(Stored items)
------------------------------------
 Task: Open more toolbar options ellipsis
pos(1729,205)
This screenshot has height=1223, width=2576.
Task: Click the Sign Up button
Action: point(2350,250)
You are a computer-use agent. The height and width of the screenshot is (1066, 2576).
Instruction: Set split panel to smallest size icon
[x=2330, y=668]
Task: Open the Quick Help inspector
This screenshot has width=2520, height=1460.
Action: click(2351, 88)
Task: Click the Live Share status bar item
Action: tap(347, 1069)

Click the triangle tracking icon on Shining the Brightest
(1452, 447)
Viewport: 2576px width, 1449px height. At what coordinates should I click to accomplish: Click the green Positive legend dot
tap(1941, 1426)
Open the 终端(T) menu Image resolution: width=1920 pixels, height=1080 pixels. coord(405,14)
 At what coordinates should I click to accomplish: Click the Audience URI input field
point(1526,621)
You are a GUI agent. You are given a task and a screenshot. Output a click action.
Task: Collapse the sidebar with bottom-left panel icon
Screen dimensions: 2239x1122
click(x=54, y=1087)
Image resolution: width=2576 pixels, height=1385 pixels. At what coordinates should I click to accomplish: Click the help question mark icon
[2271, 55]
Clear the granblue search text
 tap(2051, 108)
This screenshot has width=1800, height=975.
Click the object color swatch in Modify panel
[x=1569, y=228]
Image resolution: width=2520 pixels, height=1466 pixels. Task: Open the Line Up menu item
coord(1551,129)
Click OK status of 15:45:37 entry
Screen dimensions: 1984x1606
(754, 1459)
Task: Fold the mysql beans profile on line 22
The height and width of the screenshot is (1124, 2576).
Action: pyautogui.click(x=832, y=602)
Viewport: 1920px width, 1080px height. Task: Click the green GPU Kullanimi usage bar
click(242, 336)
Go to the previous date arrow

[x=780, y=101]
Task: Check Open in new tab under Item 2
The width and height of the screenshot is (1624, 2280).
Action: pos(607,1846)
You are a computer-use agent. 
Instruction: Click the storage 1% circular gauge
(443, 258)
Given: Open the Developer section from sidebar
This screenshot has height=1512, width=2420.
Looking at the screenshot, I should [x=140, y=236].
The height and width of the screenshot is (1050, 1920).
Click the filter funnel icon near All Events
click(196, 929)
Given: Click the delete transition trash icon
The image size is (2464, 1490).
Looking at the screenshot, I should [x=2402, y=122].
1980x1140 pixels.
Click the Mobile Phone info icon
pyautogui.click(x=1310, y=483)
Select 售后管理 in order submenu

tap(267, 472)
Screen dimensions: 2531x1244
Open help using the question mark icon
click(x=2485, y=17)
------------------------------------
Your assignment =>
Output the entries above in their entirety, exactly as written.

Reply =>
 Task: Open more toolbar options ellipsis
pos(1729,205)
This screenshot has height=1223, width=2576.
Task: Click the Sign Up button
Action: point(2350,250)
You are a computer-use agent. The height and width of the screenshot is (1066, 2576).
Instruction: Set split panel to smallest size icon
[x=2330, y=668]
Task: Open the Quick Help inspector
This screenshot has width=2520, height=1460.
Action: click(2351, 88)
Task: Click the Live Share status bar item
Action: tap(347, 1069)

Click the triangle tracking icon on Shining the Brightest
(1452, 447)
Viewport: 2576px width, 1449px height. At what coordinates should I click to accomplish: Click the green Positive legend dot
tap(1941, 1426)
Open the 终端(T) menu Image resolution: width=1920 pixels, height=1080 pixels. coord(405,14)
 At what coordinates should I click to accomplish: Click the Audience URI input field
point(1526,621)
You are a GUI agent. You are given a task and a screenshot. Output a click action.
Task: Collapse the sidebar with bottom-left panel icon
Screen dimensions: 2239x1122
click(x=54, y=1087)
Image resolution: width=2576 pixels, height=1385 pixels. At what coordinates should I click to accomplish: Click the help question mark icon
[2271, 55]
Clear the granblue search text
 tap(2051, 108)
This screenshot has width=1800, height=975.
Click the object color swatch in Modify panel
[x=1569, y=228]
Image resolution: width=2520 pixels, height=1466 pixels. Task: Open the Line Up menu item
coord(1551,129)
Click OK status of 15:45:37 entry
Screen dimensions: 1984x1606
(754, 1459)
Task: Fold the mysql beans profile on line 22
The height and width of the screenshot is (1124, 2576).
Action: pyautogui.click(x=832, y=602)
Viewport: 1920px width, 1080px height. Task: Click the green GPU Kullanimi usage bar
click(242, 336)
Go to the previous date arrow

[x=780, y=101]
Task: Check Open in new tab under Item 2
The width and height of the screenshot is (1624, 2280).
Action: pos(607,1846)
You are a computer-use agent. 
Instruction: Click the storage 1% circular gauge
(443, 258)
Given: Open the Developer section from sidebar
This screenshot has height=1512, width=2420.
Looking at the screenshot, I should [x=140, y=236].
The height and width of the screenshot is (1050, 1920).
Click the filter funnel icon near All Events
click(196, 929)
Given: Click the delete transition trash icon
The image size is (2464, 1490).
Looking at the screenshot, I should [x=2402, y=122].
1980x1140 pixels.
Click the Mobile Phone info icon
pyautogui.click(x=1310, y=483)
Select 售后管理 in order submenu

tap(267, 472)
Screen dimensions: 2531x1244
Open help using the question mark icon
click(x=2485, y=17)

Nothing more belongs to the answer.